Task requirements:
1. From the passage about NIDAR 2.0, reproduce word for word the part that opens with the words containing "The primary focus" and closes with "constant human intervention.".
2. According to the passage about NIDAR 2.0, what is the full name behind the acronym NIDAR?

The Ministry of Electronics and Information Technology (MeitY) with Drone Federation of India, has introduced NIDAR 2.0 (2026-27) under the SwaYaan initiative to build indigenous drones and flight controllers powered by India’s homegrown VEGA
processor. This innovation reduces reliance on foreign chips, strengthen the domestic drone and electronics manufacturing ecosystem. This initiative aims to accelerate the development of next-generation unmanned aerial system (UAS) by encouraging startups, researchers, and industry to build drones using domestically manufactured electronic components.
NIDAR 2.0 stands for National Innovation Challenge for Drone Application and Research that aligns with government’s vision of Atmanirbhar Bharat, the India Semiconductor Mission (ISM), and the Designed Linked Incentive (DLI) Scheme. The goal of this hackathon is to provide a valuable opportunity for students and working professionals to build flight controller and autopilot hardware powered by India’s indigenous VEGA microchip.
According to MeitY release, NIDAR 2.0 offers a prize pool of more than 65 lakh that not only promote innovation but also supports startups, nurtures young talents, and accelerate the development of domestic drones and semiconductor technologies through incubation, technical mentorship, and industry collaboration.
Launching the challenge, MeitY Secretary S Krishnan said, “NIDAR 2.0 takes our students from just flying drones to building the drone’s brain. When the drone’s brain runs on India’s own VEGA processor, we are not just training engineers. We are laying the foundation of a self-reliant drone industry.”
The primary focus of this hackathon is to build autonomous swarm drones capable of locating survivors and delivering medical supplies in disaster-hit areas without an external communication network, and developing GPS-denied drones for indoor industrial inspection. By collaborating as a coordinated fleet, swarm drones can rapidly survey large areas, identify victims using onboard sensors and AI-based image processing, and optimizing search-and-rescue operations without relying on constant human intervention.

Source data:

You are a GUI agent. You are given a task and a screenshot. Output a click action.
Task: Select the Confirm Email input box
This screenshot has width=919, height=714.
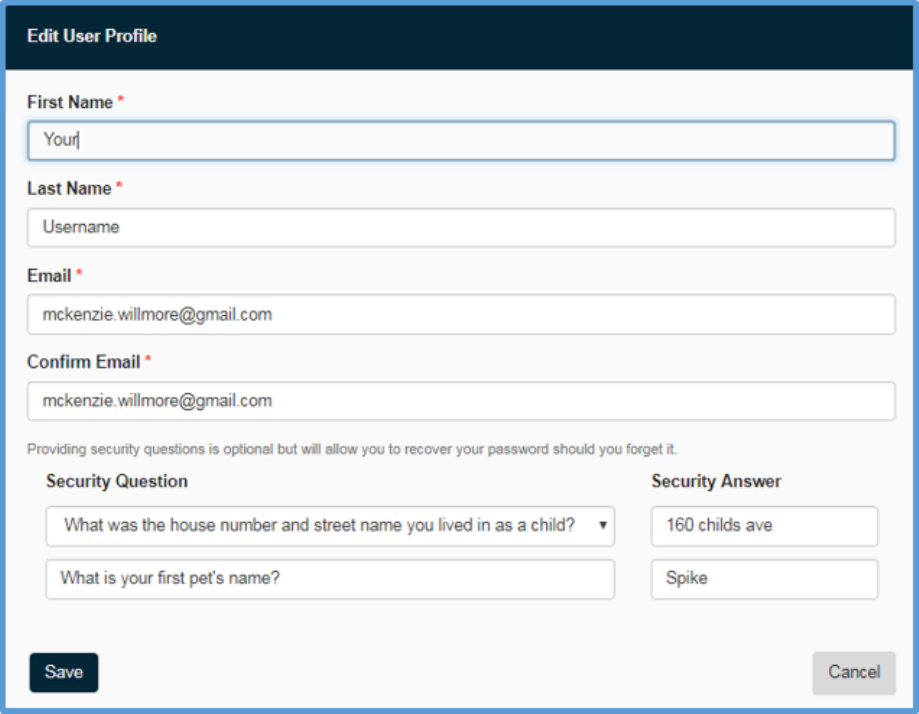[x=460, y=401]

Solutions to the exercise:
1.
The primary focus of this hackathon is to build autonomous swarm drones capable of locating survivors and delivering medical supplies in disaster-hit areas without an external communication network, and developing GPS-denied drones for indoor industrial inspection. By collaborating as a coordinated fleet, swarm drones can rapidly survey large areas, identify victims using onboard sensors and AI-based image processing, and optimizing search-and-rescue operations without relying on constant human intervention.

2. National Innovation Challenge for Drone Application and Research